世の中には英語学習方法があふれかえっています。書籍、ウエブサイト、アプリ....これほど英語学習の教材があふれている国も、あまりないのではないでしょうか?

ところが不思議なことに、大多数の日本人は英語がほとんどできません。

読むのも書くのも、聞くのも話すのもできません。中学高校と6年間も英語を勉強し、大学受験の必須科目になっているにも関わらずです。そして、「日本人は英語ができない」と、僕の記憶にある限り言われ続けています。おそらく戦後70年間、ずっと言われてきたのではないでしょうか?

要するにこういうことです。日本の英語教育は完全に壊れています。

どこか一部分がちょっと悪いのではなく、全体的にとてもダメなのです。だから、少しばかりある部分を直しても、何も改善しません。土台が歪み、柱が曲がり、屋根瓦が落ち、雨漏りがする家があったらどうするでしょうか? そう。壊して建て直した方が早いのです。日本の英語教育はそのくらいダメです。

しかし、このひどい教育制度のおかげ(?)で得する人もたくさんいます。例えば学校の英語教育にはさっさと見切りをつけ、自分で勉強した人です。あるいは交換留学制度などを利用して、英語を身につけてきてしまった人です。周りの人がほとんど英語ができないので、ちょっと英語ができるだけで確実に優位に立てます。

僕も英語ができるというこの1点だけで、今から22年ほど前にアップルの日本法人に就職を果たしました。確かにプログラミングもできましたが、英語ができることで相当得をしたのは否めません。

その後も、まだ就職1年目にして上級副社長の前でプレゼンをする機会に恵まれたことがあります。

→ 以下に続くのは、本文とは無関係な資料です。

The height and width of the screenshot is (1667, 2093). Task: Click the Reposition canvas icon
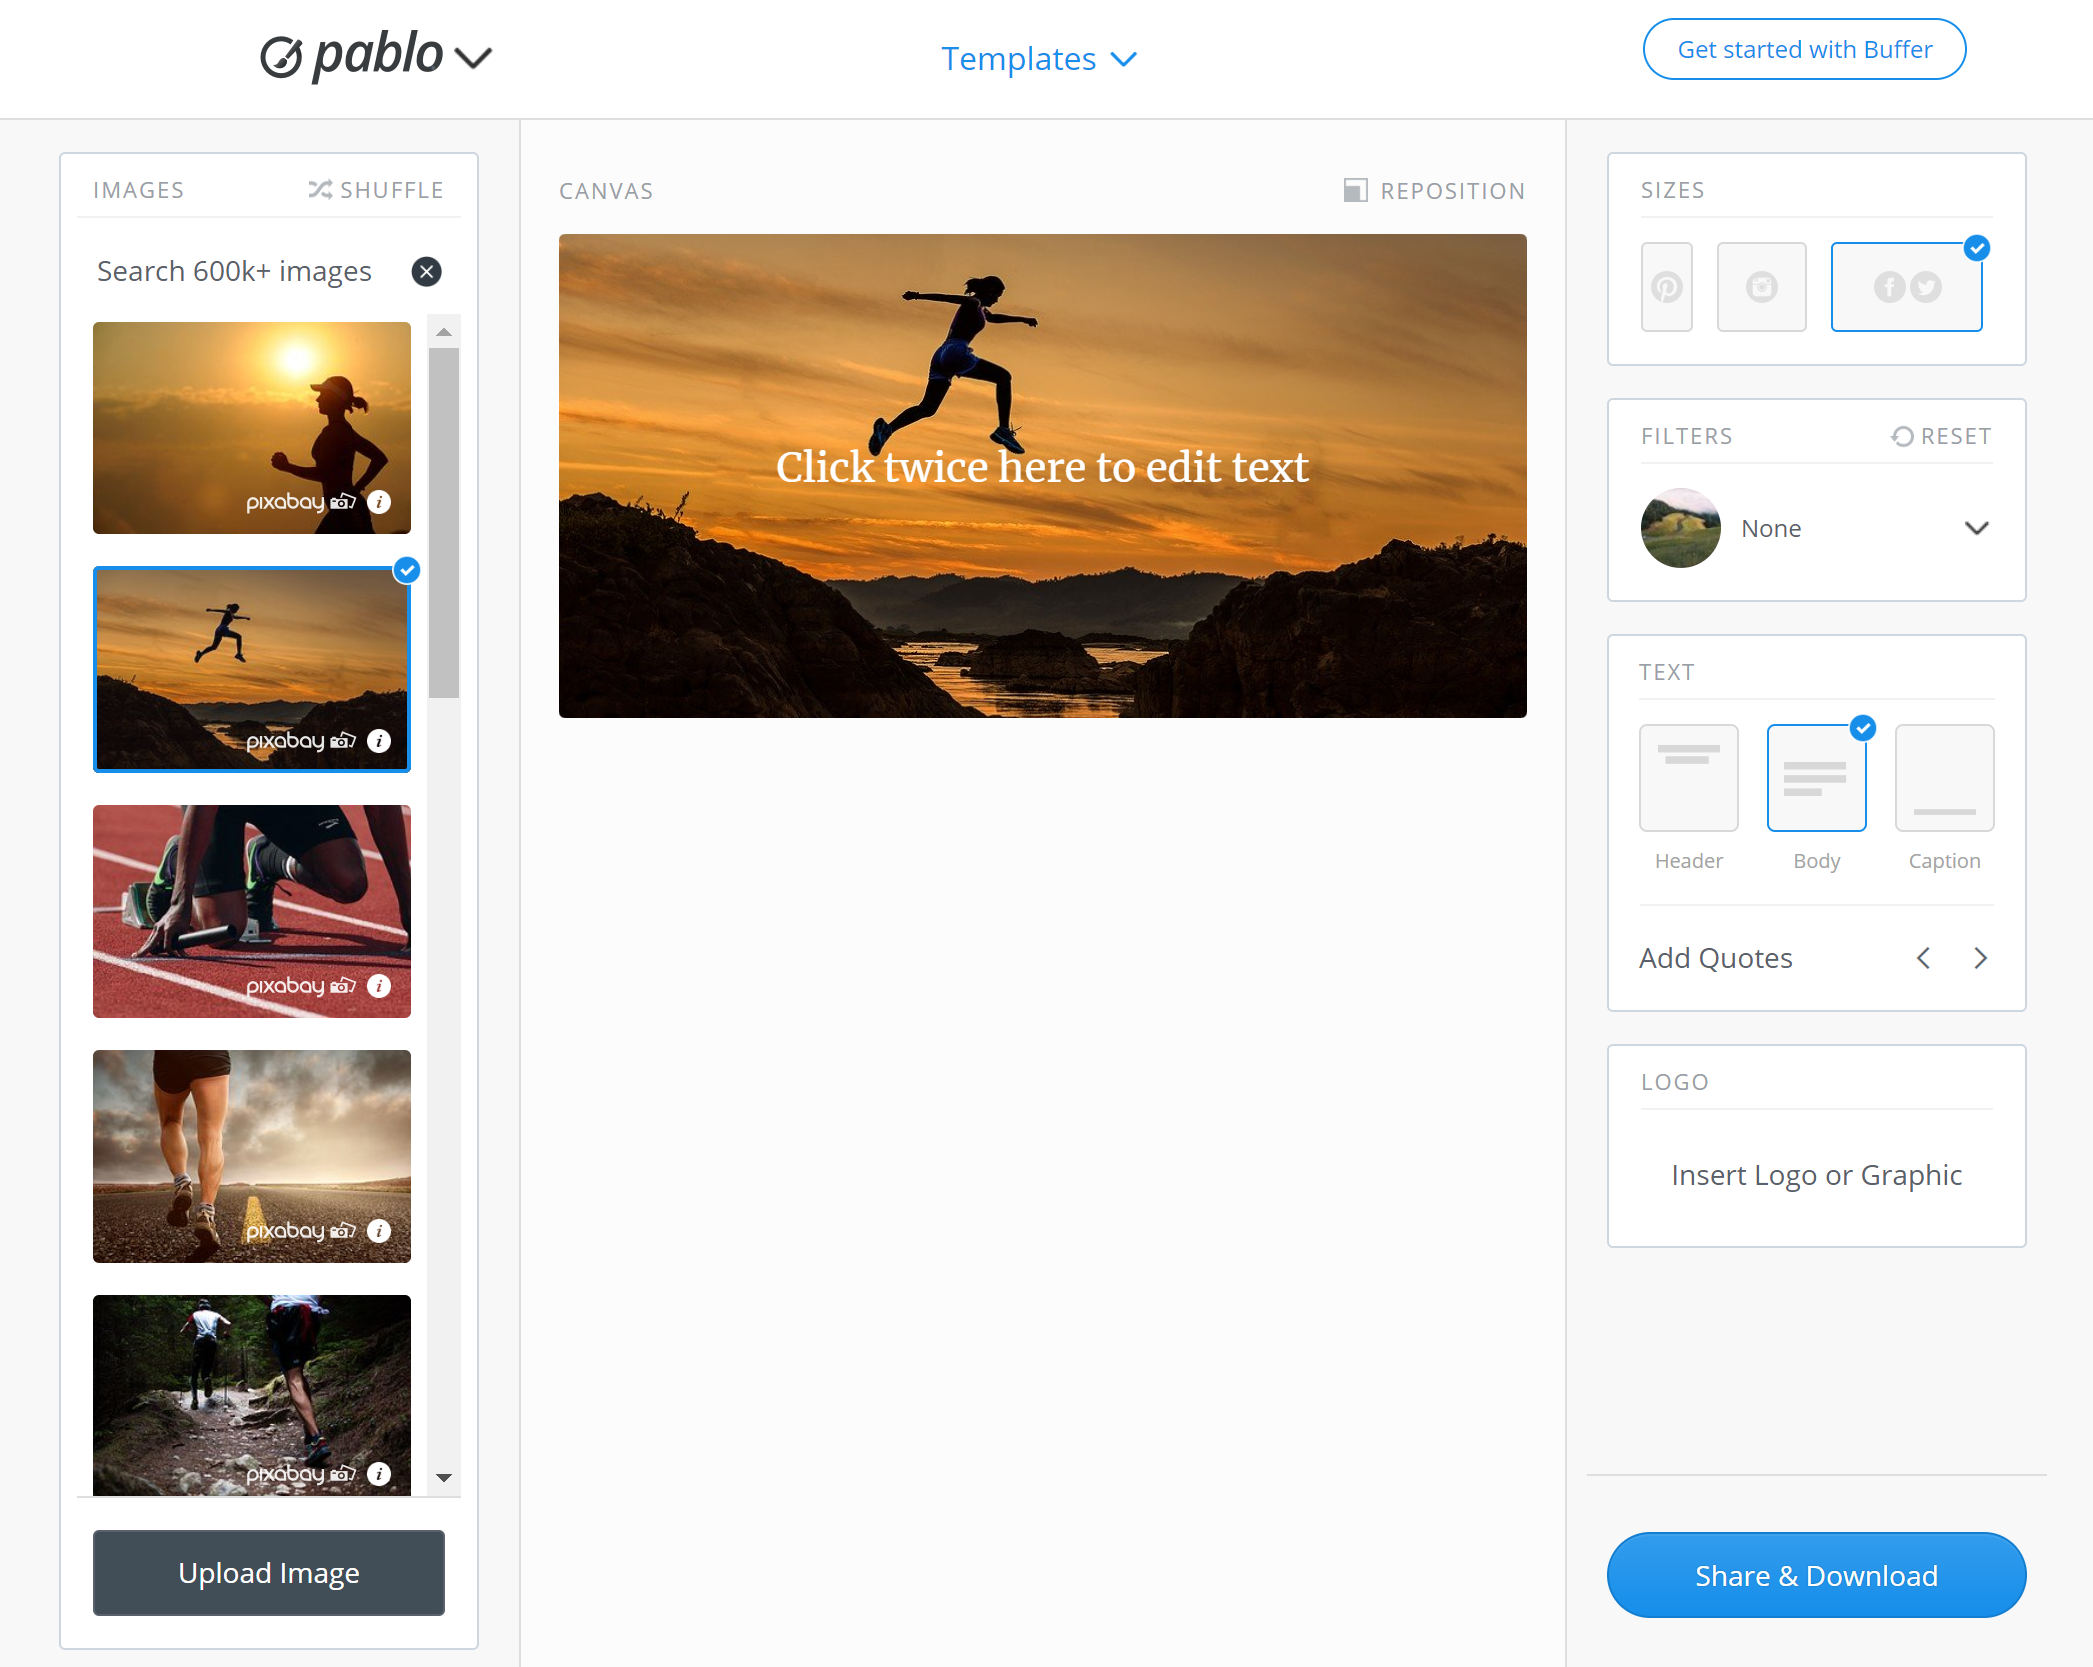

これも、英語ができたからです。英語は日本国内において、かなりパフォーマンスの高い技能になりうるのです。

今までの常識は捨てよう

話は割と簡単です。「まず単語を覚えて、文法を学習して....」という今までの常識は捨てて、一番最初から会話練習をすればいいんです。文法のクラスを履修してから英語を話し出すネイティブスピーカーは存在しません。みんな親や兄弟やテレビ番組の真似をしながら、喋るところから始めるのです。

こういうと「母国語と外国語の習得は違う」「文法を先に勉強をしないと正しい英語は身につかない!」という反論を必ずいただきます。しかし、この文法や和訳を中心とした英語学習法を日本全国津々浦々、過去70年間以上にわたって実施され、その結果、英語がさっぱり喋れない人々がずっと量産され続けてきた実績については、どのように説明してくださるのでしょうか? その説明を英語でしていただければ、私も少しは納得ができるかもしれません。

よく使う200の文章を暗記してしまおう

実際にやり直すとして、どこからスタートすればいいのでしょうか?

以前の記事で中学の教科書を丸暗記することをオススメしたことがありますが、もう少し具体的に、お話ししてみたいと思います。

まずはよく使う文章を200ほど暗記して、それを使って話してみましょう。話す相手はオンライン英会話の先生とかで大丈夫です。そして、発音がおかしかったり、間違って言ってしまったりしたらその都度直してもらいましょう。

なおこの200の文章ですが、

How are you?

Nice to meet you!

My name is XXX.

I am 20 years old.

I like swimming.

It is 5 o’clock.

こんな感じのでいいんです。

まず自分のことが言える。趣味や生活習慣が説明できる。見たものや、行ったところが説明できる。日常生活に密着したことが言える。ここからスタートです。これができたら、次は簡単な質問文を覚えたらいいでしょう。

200と言うと多いと感じるかもしれませんが、1日10ずつ覚えればたったの20日で済みます。くれぐれも日本語とペアにして覚えないようにしてください。引き出すスピードが遅くなるからです。英語を話すのに日本語は全く必要ありません。英語を話す能力と翻訳する能力は、まったく別の能力です。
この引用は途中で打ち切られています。